## [GIVEN RECORDS]
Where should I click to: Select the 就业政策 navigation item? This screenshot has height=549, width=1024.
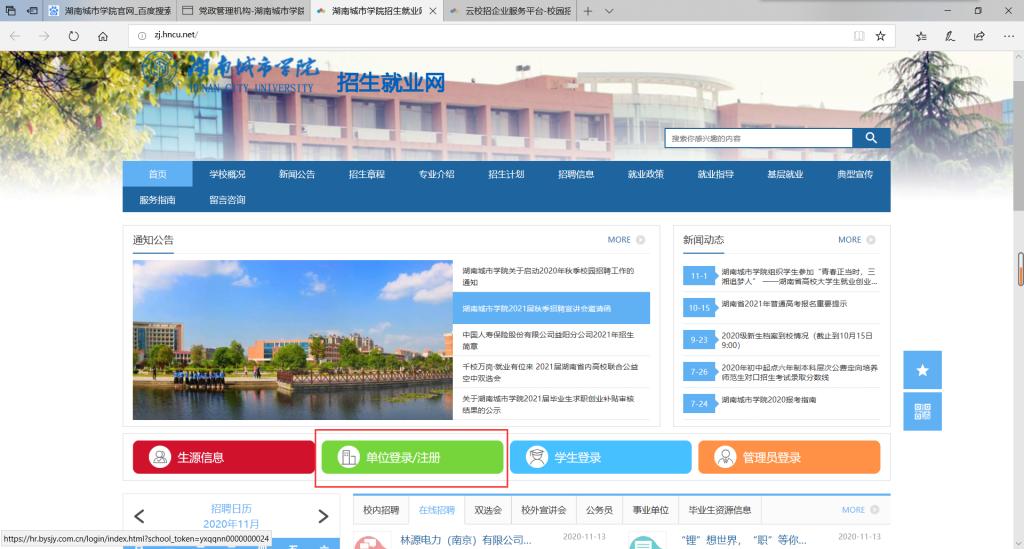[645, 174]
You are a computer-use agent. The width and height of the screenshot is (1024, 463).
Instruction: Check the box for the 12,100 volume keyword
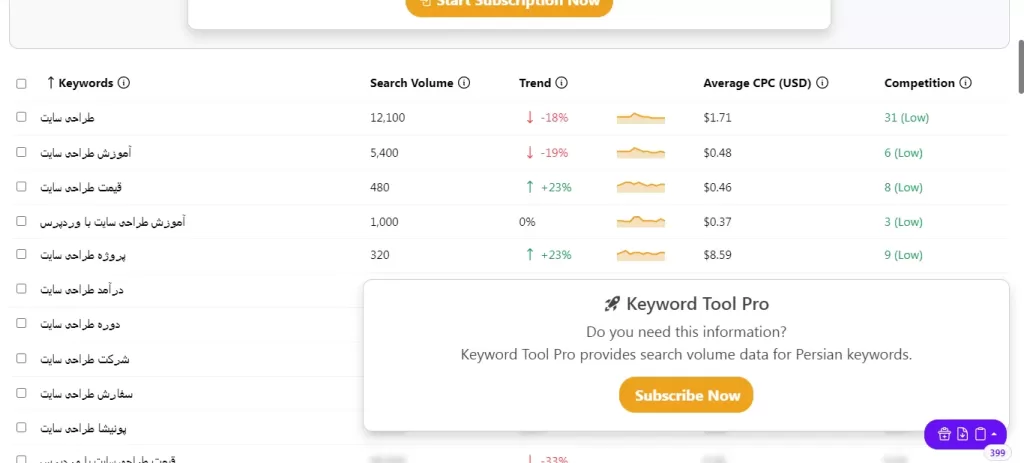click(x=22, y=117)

## [PROBLEM TO WORK ON]
Your answer must be an exact copy of the records above, with no pictures included.

## [WRITTEN ANSWER]
Where should I click to: Select the 就业政策 navigation item? This screenshot has height=549, width=1024.
[645, 174]
You are a computer-use agent. The width and height of the screenshot is (1024, 463).
Instruction: Check the box for the 12,100 volume keyword
click(x=22, y=117)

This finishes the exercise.